| RECORDS TO PROCESS |
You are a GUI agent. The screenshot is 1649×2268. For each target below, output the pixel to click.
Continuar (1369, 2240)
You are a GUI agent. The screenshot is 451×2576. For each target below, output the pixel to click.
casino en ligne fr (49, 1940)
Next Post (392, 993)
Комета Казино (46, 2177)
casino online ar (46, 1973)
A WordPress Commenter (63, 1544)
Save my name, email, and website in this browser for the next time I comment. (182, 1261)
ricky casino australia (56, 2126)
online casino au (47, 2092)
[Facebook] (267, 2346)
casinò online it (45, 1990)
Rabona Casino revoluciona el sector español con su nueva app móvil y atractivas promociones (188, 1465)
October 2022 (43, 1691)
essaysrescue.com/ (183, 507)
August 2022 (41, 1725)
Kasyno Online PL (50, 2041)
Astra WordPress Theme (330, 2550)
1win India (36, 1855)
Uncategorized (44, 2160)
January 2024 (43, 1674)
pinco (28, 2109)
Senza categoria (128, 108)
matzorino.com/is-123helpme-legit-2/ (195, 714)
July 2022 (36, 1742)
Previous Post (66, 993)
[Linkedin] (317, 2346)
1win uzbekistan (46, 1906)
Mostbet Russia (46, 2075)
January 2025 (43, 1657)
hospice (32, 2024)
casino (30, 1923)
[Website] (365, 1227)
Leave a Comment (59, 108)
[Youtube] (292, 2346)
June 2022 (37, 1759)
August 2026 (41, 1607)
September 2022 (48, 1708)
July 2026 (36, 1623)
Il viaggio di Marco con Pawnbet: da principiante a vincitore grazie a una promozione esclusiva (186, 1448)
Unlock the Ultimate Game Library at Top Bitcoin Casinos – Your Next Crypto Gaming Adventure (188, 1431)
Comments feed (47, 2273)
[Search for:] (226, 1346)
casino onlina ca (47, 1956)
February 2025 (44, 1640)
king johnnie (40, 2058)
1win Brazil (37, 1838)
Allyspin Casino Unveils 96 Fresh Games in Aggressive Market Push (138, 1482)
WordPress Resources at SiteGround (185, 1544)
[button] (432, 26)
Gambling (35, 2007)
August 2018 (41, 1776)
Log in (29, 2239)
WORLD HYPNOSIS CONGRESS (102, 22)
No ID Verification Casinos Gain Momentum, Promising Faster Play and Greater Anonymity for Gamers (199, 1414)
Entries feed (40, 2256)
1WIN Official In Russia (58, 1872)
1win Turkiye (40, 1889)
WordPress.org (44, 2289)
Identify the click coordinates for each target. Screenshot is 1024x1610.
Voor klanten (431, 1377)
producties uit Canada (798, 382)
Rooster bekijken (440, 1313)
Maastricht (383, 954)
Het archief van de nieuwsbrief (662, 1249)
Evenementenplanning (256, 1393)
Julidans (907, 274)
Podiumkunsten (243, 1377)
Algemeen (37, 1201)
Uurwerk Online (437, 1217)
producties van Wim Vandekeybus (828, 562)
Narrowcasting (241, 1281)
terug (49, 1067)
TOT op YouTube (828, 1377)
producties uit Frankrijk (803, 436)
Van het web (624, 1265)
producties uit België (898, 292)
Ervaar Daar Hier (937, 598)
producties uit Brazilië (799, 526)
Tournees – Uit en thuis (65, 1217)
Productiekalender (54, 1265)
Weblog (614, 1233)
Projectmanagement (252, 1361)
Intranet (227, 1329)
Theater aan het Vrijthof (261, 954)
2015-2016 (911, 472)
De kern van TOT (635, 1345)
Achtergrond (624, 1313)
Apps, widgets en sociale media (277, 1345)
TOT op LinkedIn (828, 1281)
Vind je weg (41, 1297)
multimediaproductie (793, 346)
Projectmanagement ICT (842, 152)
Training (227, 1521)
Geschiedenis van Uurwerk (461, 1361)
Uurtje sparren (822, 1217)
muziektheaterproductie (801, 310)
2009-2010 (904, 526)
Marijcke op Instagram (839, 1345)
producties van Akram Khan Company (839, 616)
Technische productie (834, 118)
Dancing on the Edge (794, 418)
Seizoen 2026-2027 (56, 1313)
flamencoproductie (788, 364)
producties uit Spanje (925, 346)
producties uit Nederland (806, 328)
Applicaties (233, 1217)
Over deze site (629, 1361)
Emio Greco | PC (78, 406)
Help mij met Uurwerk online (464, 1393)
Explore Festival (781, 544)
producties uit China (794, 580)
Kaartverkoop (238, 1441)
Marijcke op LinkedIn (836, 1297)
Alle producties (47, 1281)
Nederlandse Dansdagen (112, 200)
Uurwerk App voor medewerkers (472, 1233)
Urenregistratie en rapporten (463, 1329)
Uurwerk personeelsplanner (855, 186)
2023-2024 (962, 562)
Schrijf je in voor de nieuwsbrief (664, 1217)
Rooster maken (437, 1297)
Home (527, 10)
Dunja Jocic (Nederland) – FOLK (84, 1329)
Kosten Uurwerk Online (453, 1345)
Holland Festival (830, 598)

| EXERCISE DESCRIPTION |
Print exactly the lines above from the one with "You are a GUI agent. The screenshot is 451×2576." to the one with "Save my name, email, and", including both.

| OUTPUT |
You are a GUI agent. The screenshot is 451×2576. For each target below, output the pixel to click.
casino en ligne fr (49, 1940)
Next Post (392, 993)
Комета Казино (46, 2177)
casino online ar (46, 1973)
A WordPress Commenter (63, 1544)
Save my name, email, and website in this browser for the next time I comment. (182, 1261)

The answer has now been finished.